Nous nous rendons avec lui à Tinqueux près de Reims, et plus précisément dans le restaurant L'Assiette Champenoise, trois étoiles au Michelin.
Frédéric Ponsard :
"Les chefs et les cuisiniers en Europe s'intéressent-ils de plus en plus au saké ?"
Sylvain Huet :
"Il faut savoir que le saké accompagne naturellement la gastronomie japonaise qui l'a vue naître, mais toute la cuisine occidentale peut en bénéficier que ce soit la cuisine française ou italienne. Depuis la cuisine bistronomique [ndlr : entre cuisine de bistrot et cuisine gastronomique] jusqu'à la cuisine de restaurant trois étoiles, le saké non seulement est très complémentaire au vin, mais il peut permettre une véritable relecture de plats parfois classiques, parfois nouveaux."

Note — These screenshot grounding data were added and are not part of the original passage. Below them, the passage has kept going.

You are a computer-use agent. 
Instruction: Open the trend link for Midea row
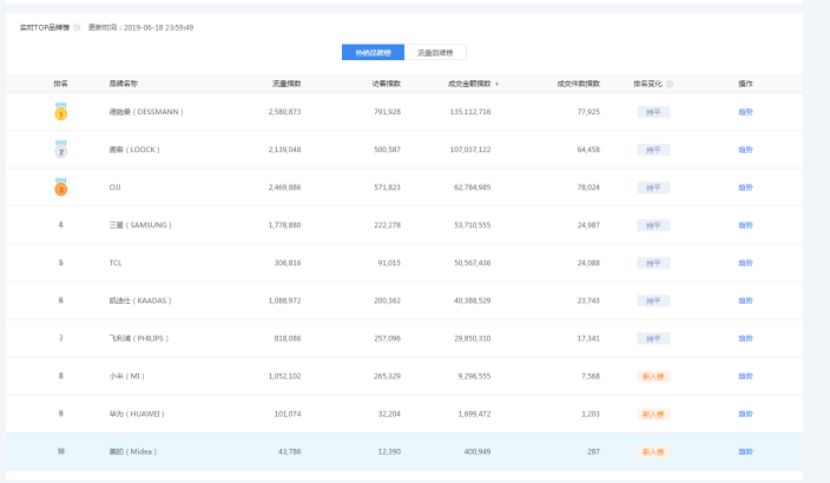pyautogui.click(x=745, y=452)
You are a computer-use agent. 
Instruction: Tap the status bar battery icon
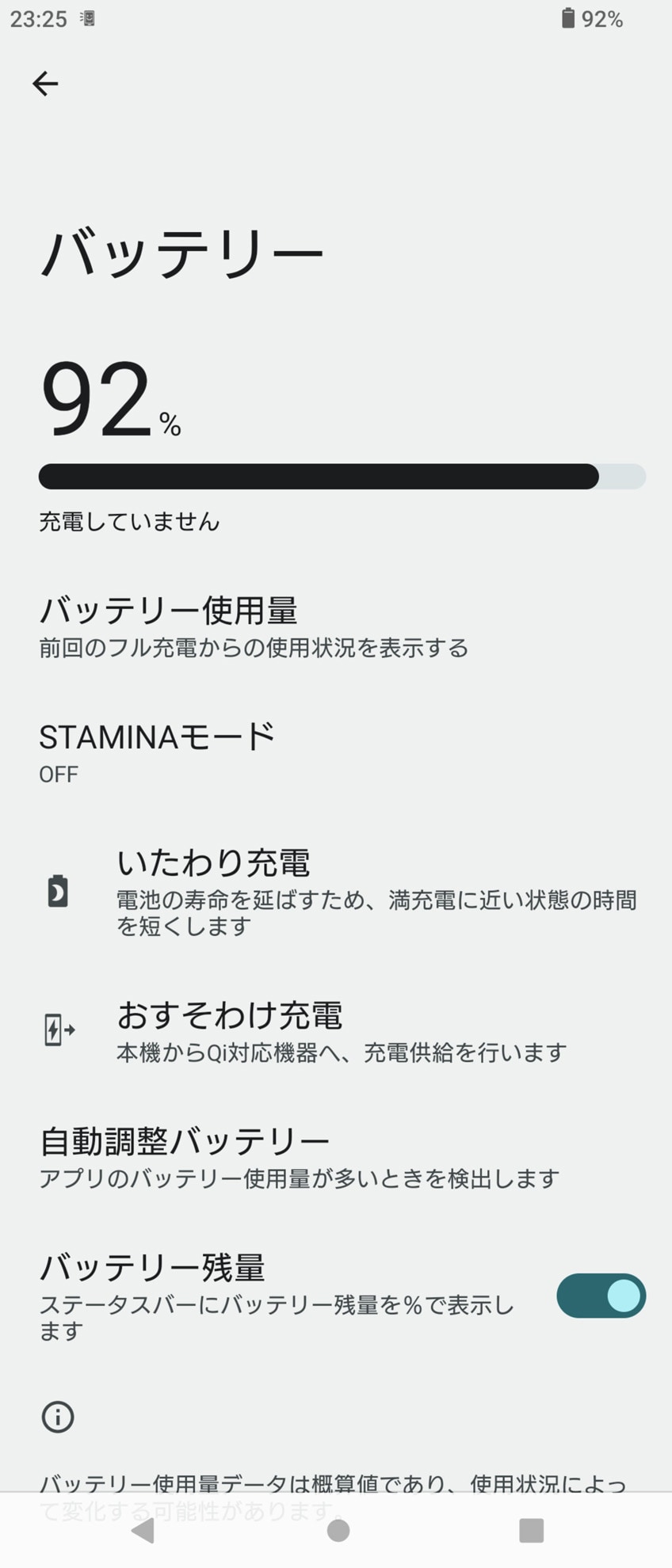click(567, 18)
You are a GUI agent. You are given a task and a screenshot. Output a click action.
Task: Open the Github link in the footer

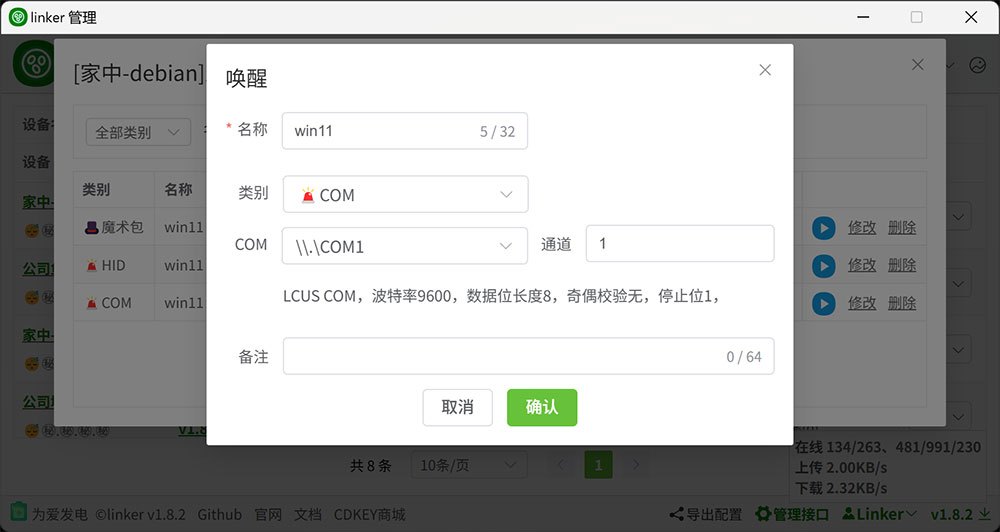pos(219,514)
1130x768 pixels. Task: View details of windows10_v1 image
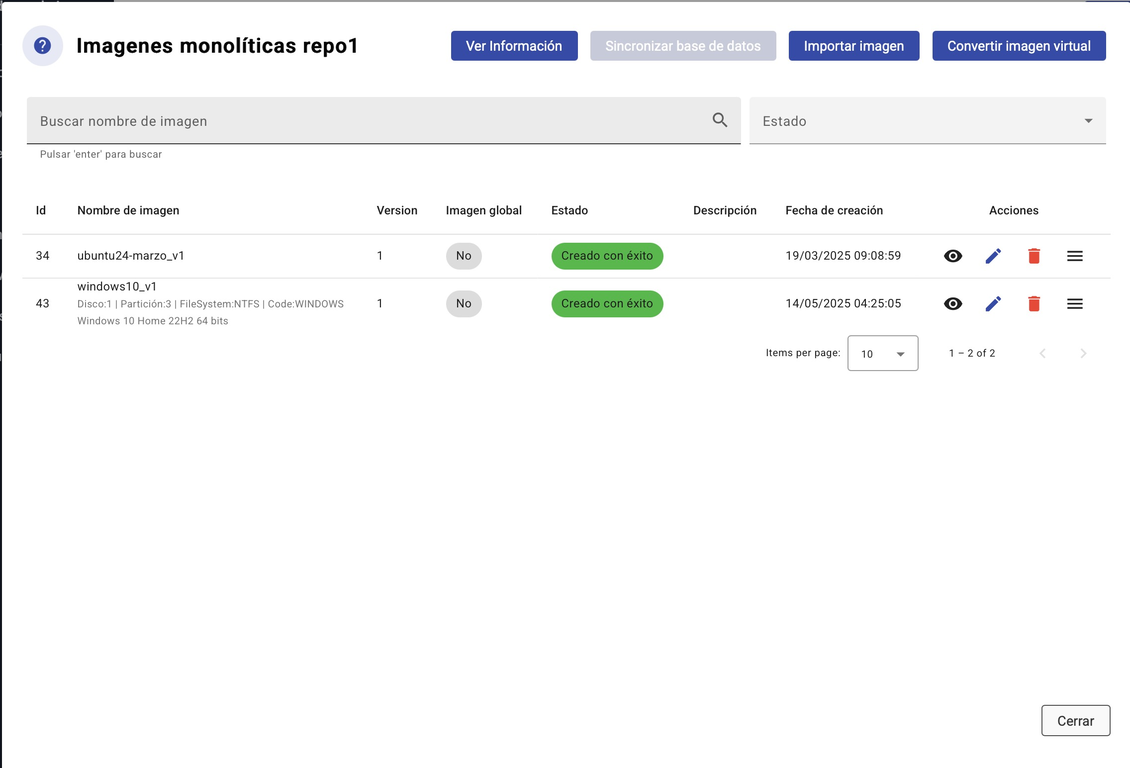click(953, 304)
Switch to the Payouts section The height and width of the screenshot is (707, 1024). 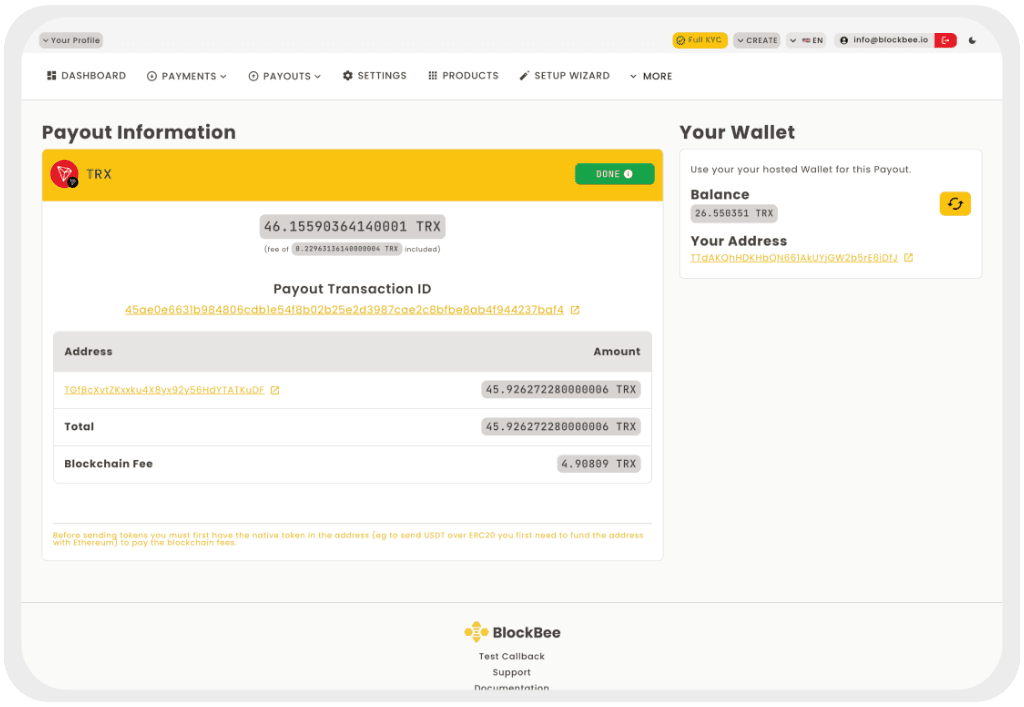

Arnaud Lallement : "Ce saké pétillant, c'est une vraie découverte"
Nous sommes accueillis à L'Assiette Champenoise par son chef Arnaud Lallement qui aime associer dans sa cuisine, fruits de mer et saké.
"On va goûter, essayer, faire des accords, vous allez me faire rêver avec le saké," dit-il en s'adressant à Sylvain Huet avant d'ajouter : "Je vais essayer de vous faire voyager avec mes plats."
En cuisine, Arnaud Lallement nous explique sa création : "Tourteau de Bretagne / navet B. Deloffre / soupe de poisson" : "On va travailler sur du tourteau de pleine mer qui vient de Bretagne : on l'a cuit au dernier moment, on le sort de l'eau, on l'émiette délicatement à la pince à épiler pour avoir un maximum de végétation [ndlr : de chair] à l'intérieur," indique-t-il. "Cette végétation va nous permettre de rebondir sur l'accord avec le saké," précise-t-il.
Le chef étoilé nous présente un saké pétillant : "Ce qui m'intéresse, c'est ce côté effervescent parce que je suis champenois et j'avais cette curiosité sur ce saké-là : donc, pour moi, c'est une vraie découverte," reconnaît-il.
Arnaud Lallement nous invite à déguster : "Je vais mettre un navet [ndlr : dans la cuillère] et après, une fois que vous l'avez en bouche, que vous l'avez un petit peu mâché, que vous avez perçu la texture, je vous invite à déguster le saké..."
Notre journaliste goûte et relève le caractère humble du saké qui se marie avec les autres saveurs sans prendre le dessus.
Arnaud Lallement renchérit : "C'est le navet qui nous permet de faire le lien entre le saké et le tourteau avec la soupe de poisson. C'est le piquant du navet, le végétal piquant comme si vous posiez votre langue sur une ortie : là, le navet piquant apporte le lien avec le saké qui est végétal," décrit-il.